The Arduino has a few other bits and pieces, RS232, LEDs that also would pull some more mA, depending on what they were.

ya know, I saw that table,

ya know, I saw that table, but it seemed low for a uproc. Of course looking at the other tables, it shows the current consumption for the proc in “active mode” at 16 mhz to be around 10ma(p317).

Anyway, this link has some data on running off of a battery and doing some simple tasks.

I know this isn’t scientific
I know this isn’t scientific in the remotest, but I’m going to test a 9v battery by hooking up 1 arduino, running the blink app on 2 pins, a bs2 stamp(with temp sensor) doing serial com via a bluetoooth adapter, my current picaxe project(3 procs communicating via serial link) and 2 more picaxes communicating via serial IR. It’s mostly hooked up, but I have to go to work now…so in a few hours I’ll try it.

So this worked. as I said,

So this worked. as I said, just for the heck of it I’d try the above.

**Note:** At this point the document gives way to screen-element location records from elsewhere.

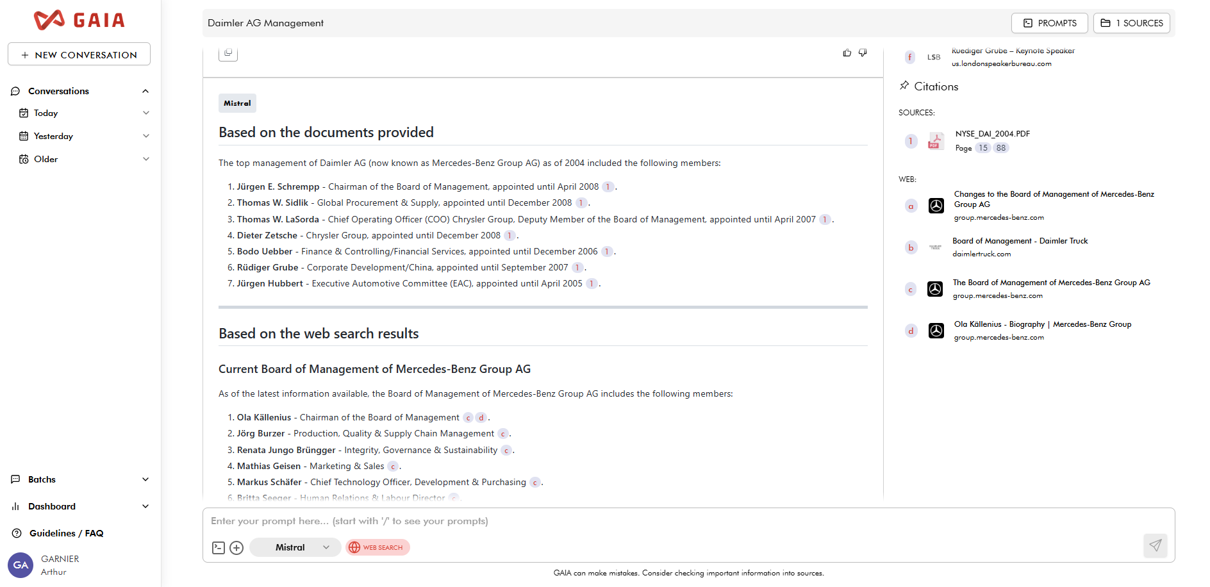Click the 1 Sources button

(x=1131, y=23)
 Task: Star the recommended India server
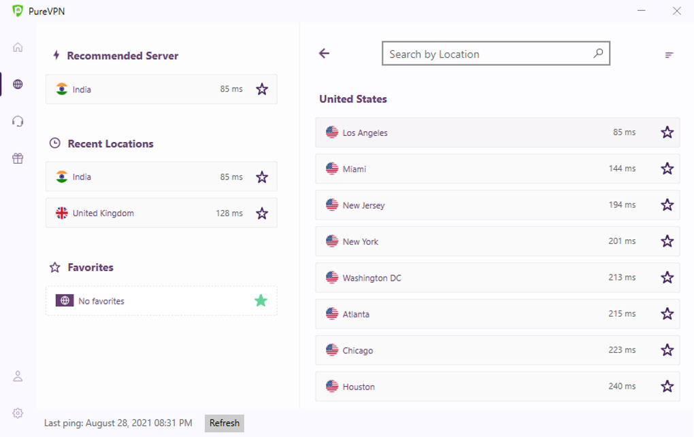[261, 88]
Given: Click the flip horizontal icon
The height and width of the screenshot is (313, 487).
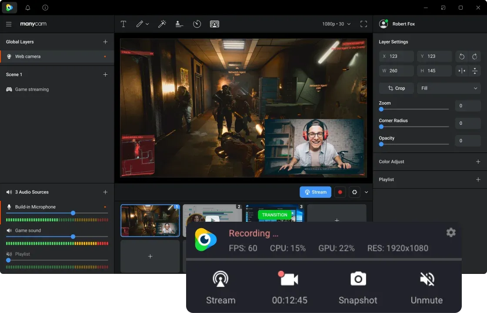Looking at the screenshot, I should pyautogui.click(x=462, y=71).
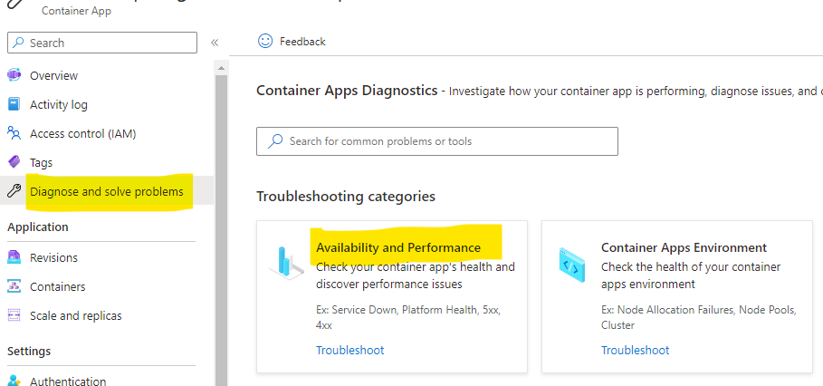Screen dimensions: 823x386
Task: Click the sidebar Search field
Action: click(x=102, y=43)
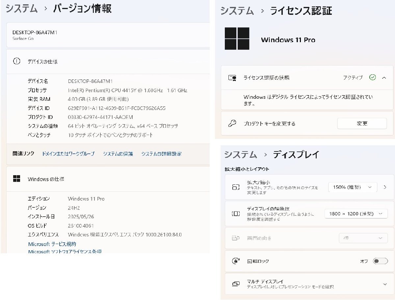Open the 1800 × 1200 resolution dropdown
395x300 pixels.
point(356,213)

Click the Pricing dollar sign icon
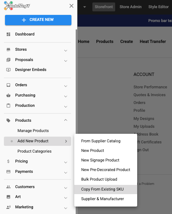click(x=8, y=161)
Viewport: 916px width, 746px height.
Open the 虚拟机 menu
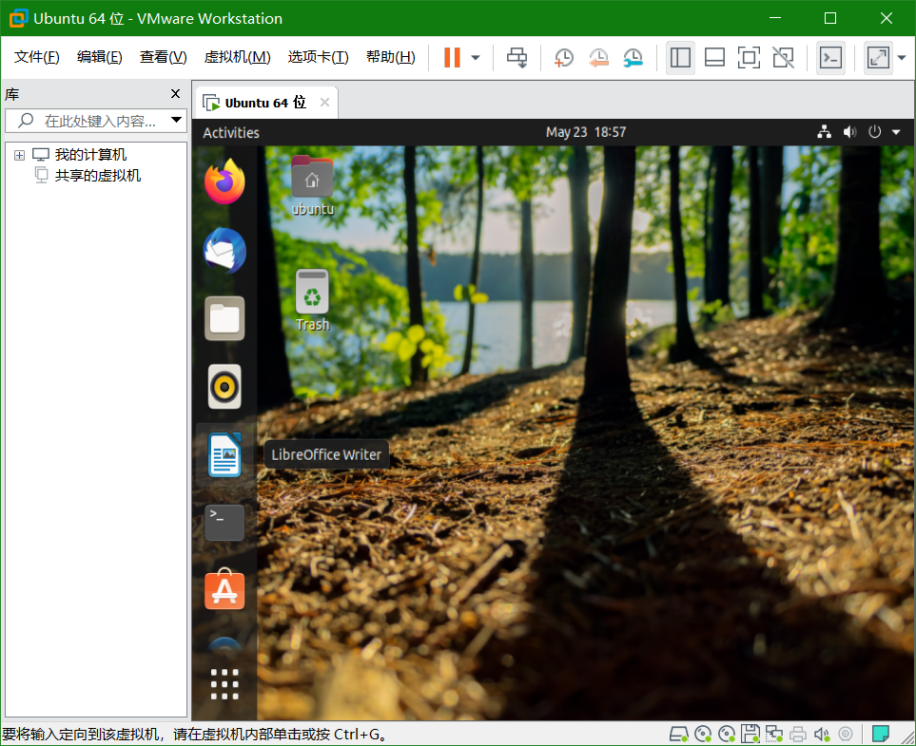click(x=237, y=56)
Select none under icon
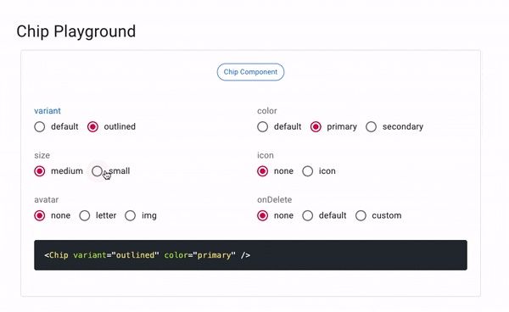The image size is (509, 312). coord(263,171)
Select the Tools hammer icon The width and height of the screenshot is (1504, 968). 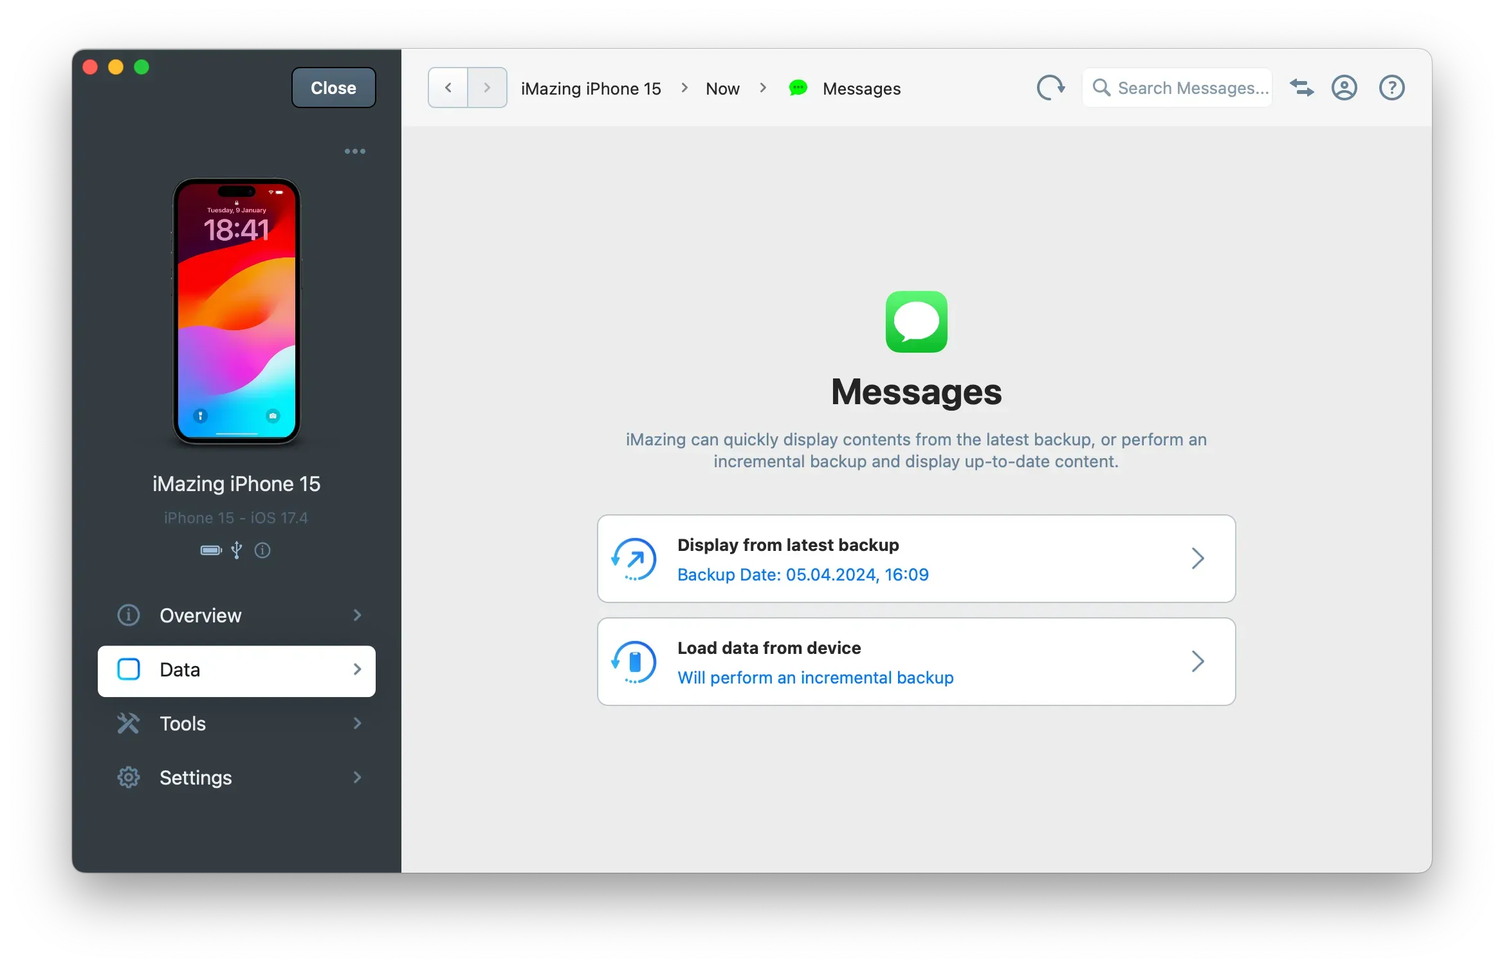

To clarify a couple things. the ir transmitter sends 9 sequential bytes every 500ms. an ir led is set up to picup the serial data and blink when sent. the receiver just sends debug data when receiving the bytes of data.

The bluetooth transciever is a bluesmirf rn41(from sparkfun) and uses about 40-50ma to send receive data.

it sends data(current ambient temp from a ds1620) every 1.5 seconds. It is also set up to recieve and respond based on data sent.

multiproc.jpg

 

so a 9v battery can do a decent job of keeping a bunch of procs running and doing varios tasks...but for how long, I don't know...

 

Pretty cool info

That guy on the link did some very extensive testing.

One micro I’d been told was very easy on power was the Texas Instruments MSP430 series, had some demo running forever off a coin cell, something about using microamps rather than milliamps. Thay have a USB try tool for $20. And Atmel has their AVR Butterfly (a very fun toy) that is also powered by a coin cell, runs a Mega169 I think, and has a lot of cute apps running on it for about $20 too.

Hi. I hooked up an uA meter

Hi. I hooked up an uA meter and measured it for you. My arduino With one power LED, and 13pin led blinking consumes 25 mA. My SuperHiperMegaPowerMadeinChina V 6F22 NiMH accu is rated at 250 mAh (that of course isn’t true - I guess it’s really about 125 mAh - I guess I once checked it on my RC plane uC charger). Since batteries tend to have slightly larger capacities than rechargeable batteries, let’s assume that a 9V 6F22 duracell will be 250 mAh indedd. This means you can draw 250 mA for one hour or 25 mA for 10 hours. Of course the actual time may significantly differ as the 25 mA current draw measurement was very inaccurate. Also other factors such as temperature have some influence here. Anyway according to these calculations you should expect a couple of hours from your battery. You may also power your Arduino of 4xAA pack, omitting the 5V voltage regulator (which wastes plenty energy) on the board. You may connect the 4x1.2 rechargeable battery pack 4.8V directly to 0V and 5V pins on the board (but 4x1.5=6V from non-rechargeable AAs through a diode which will give you 0,7v step-down) . There are many brands of AA rechrgble batteries with capacities of up to 2500 mAh. And that’s of course 10 times more than you can get of a 9V batt. Such thigs as RF equipment, motors and servos dain quite a lot. So 9V batt would not be the best solution in this case.

 

Well, as long as a 9v can
Well, as long as a 9v can handle it, that’s my main concern. Thanks for the info, voodoo!